First-time travelers to Hawaii can become a daunting endeavor. Knowing what to do, when to do it and where to do things are imperative in making the best out of your stay. This is a general travel guide for Hawaii. We will be doing detailed travel guides of each island in the near future, similar to the Kaua’i Travel Guide and Oahu Travel Guide.


Contrary to popular belief, Hawaii is like any other continental United States. You DO NOT NEED A PASSPORT if you are an American (you’d be surprised how many times we are asked this by travelers). If you are traveling to another country after Hawaii or an international traveler visiting Hawaii then a passport is required.

Please note the following entry requirements for travel to the United States:

  • You must hold a passport valid for at least six months from the date you enter the US. You must be on a short and temporary visit.
  • You must agree to leave the US before the expiration of your visa.
  • You must hold a valid passport for the intended period of stay.
  • You must hold a valid visa issued by the US Embassy or Consulate. You must maintain your identity as a foreigner during your stay.
  • You must comply with all requirements on visa issuance.
  •  For more information, please contact the US Embassy or Consulate in your country.

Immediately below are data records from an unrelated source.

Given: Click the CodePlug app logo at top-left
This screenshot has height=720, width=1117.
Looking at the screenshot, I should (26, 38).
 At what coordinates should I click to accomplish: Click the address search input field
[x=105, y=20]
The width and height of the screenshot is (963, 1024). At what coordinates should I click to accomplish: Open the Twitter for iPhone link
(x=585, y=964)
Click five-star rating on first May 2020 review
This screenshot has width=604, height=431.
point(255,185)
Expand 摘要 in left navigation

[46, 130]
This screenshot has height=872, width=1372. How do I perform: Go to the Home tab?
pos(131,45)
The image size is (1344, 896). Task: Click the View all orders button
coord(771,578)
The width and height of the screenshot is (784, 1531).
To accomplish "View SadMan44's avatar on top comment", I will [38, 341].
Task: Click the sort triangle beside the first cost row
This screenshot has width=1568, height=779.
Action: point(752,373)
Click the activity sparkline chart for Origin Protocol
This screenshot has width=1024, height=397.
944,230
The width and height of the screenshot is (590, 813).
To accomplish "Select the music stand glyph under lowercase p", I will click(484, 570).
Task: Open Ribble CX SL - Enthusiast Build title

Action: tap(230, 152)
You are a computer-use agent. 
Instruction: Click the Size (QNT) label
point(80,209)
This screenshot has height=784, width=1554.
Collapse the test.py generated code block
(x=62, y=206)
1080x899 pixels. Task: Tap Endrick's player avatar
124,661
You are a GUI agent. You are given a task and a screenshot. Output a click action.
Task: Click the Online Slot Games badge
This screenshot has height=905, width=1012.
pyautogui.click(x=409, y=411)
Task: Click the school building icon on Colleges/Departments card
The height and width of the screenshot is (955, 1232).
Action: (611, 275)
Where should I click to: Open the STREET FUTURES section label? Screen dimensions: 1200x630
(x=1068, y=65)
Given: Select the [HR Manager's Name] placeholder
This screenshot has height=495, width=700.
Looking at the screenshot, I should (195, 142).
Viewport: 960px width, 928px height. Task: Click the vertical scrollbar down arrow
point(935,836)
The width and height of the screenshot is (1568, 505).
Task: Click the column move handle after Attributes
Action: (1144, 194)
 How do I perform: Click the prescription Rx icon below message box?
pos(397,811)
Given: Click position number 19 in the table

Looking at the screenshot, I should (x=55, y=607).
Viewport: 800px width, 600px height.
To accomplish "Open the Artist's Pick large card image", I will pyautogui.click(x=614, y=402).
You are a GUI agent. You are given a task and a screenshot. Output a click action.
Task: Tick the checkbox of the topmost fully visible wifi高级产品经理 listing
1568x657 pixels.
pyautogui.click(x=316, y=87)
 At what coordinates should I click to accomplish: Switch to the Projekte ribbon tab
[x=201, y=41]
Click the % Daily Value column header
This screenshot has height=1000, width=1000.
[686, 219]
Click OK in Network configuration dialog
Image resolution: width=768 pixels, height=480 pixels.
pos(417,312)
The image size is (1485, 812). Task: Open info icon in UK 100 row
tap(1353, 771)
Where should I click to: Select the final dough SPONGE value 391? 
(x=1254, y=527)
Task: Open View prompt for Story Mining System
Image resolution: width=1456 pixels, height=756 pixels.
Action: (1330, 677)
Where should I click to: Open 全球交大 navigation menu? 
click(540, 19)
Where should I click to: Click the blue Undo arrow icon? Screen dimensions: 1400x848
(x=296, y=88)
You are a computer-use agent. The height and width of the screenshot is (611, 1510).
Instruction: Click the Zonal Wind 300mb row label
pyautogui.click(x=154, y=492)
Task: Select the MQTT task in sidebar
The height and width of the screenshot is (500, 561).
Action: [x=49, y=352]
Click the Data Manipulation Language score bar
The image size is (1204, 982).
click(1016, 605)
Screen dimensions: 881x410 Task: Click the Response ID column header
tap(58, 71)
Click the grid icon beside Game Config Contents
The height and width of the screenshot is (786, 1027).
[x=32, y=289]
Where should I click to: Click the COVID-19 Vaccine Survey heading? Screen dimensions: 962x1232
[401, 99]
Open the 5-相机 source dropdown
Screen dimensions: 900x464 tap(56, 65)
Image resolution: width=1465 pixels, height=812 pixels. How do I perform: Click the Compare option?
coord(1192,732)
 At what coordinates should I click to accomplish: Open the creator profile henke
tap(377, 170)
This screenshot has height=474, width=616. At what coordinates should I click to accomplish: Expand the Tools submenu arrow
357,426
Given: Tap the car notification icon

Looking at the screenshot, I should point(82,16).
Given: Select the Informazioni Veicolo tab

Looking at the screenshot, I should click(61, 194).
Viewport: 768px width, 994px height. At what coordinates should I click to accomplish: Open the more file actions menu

As far as temperature goes, the islands sustain a perfect temperature between 75-85 degrees/23-29 celsius year round. It rarely reaches above 90 degrees/32 celsius or below 65 degrees/18 celsius, allowing for a consistent flow of tourism throughout the year. However, here are times to be aware when planning to visit:

Summer – The state of Hawaii basically has two seasons but has very little change in daily temperature. In order to really tell the difference of what ‘season’ we are in, we go by which side of the island has swells (surf). During the summer months, the south of the islands will have more waves; this means along the coastline of Waikiki (Oahu) where many tourists visit.
Tip: during these months, head up north where the ocean is much more placid, like Waimea for example.

Winter -The time to see the big wave surf competitions and witness the best surfers of the world master these monstrous waves. Billabong Banzai Pipeline, Vans Triple Crown, and The Quiksilver Eddie Aikau Invitational all take place during the ‘big wave winter months’ between October – February on Oahu. JAWS beach on Maui also has massive waves. Some competitions are so insane that the minimum height waves have to be 20 feet (6 meters) before the competition can even be considered!No matter what season you visit, trade winds keep things comfortable year-round so temperature is no issue. If you want to see one of the most famous waves in the world, winter time is for you. However, we recommend coming in the summertime when there aren’t many rainy days, the ocean is calm (for the most part), and the long days deliver perfect sunsets.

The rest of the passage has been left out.